Have you ever played a game of “Beat the Check”? Your rent is due tomorrow, but you don’t get paid until Friday, so you write the check today an, on payday, you run to the bank to get your paycheck deposited before it has a chance to clear. To stretch out the time, you write yourself a check from another account to cover the deficit, knowing that will take a few more days to clear. This is called “floating” a check.
I think most people who write checks have tried to rush a deposit in before a check clears.

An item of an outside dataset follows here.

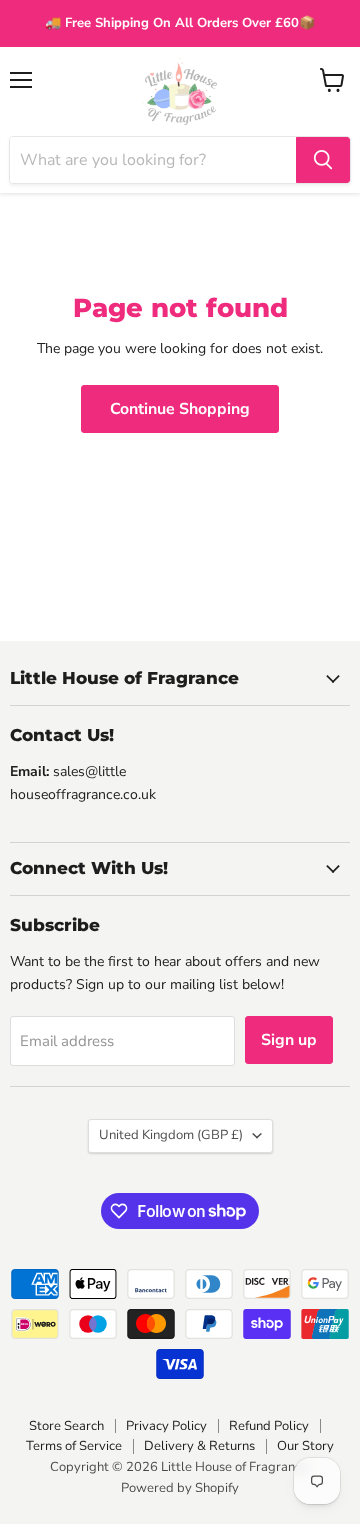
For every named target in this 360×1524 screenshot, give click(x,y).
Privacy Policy (166, 1426)
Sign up (289, 1040)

In 2004, the Check 21 act went into effect, which turned the game on its head. This law gave check recipients an option to make a digital copy of a check, slashing processing time. Instead of boxes of checks being transported around the country, the check began getting scanned and instantly transferred, along with all of the encoding necessary to keep the digital checks organized. This dramatically cut the amount of time it took to clear a check. What was once a week was reduced to as little as 48 hours.
Now, as technology improves and banks update their infrastructure to match, the “float” time has been reduced even further. Many banks are using image control systems to instantly convert all incoming checks to digital format. Within a couple of hours, these images can be transmitted to the Federal Reserve, to be transmitted nearly instantly to the issuing bank. If both the issuing and the receiving banks are using modern image control systems, it is impossible to float a check. “Beat the Check” is a thing of the past. It’s like betting on purple at the roulette wheel.
Of course, this doesn’t mean that the funds are instantly available. That would eliminate the banks being able make use of the funds during that time. Don’t expect the banks to make a habit of allowing you the use of your money before the federal regulations demand it.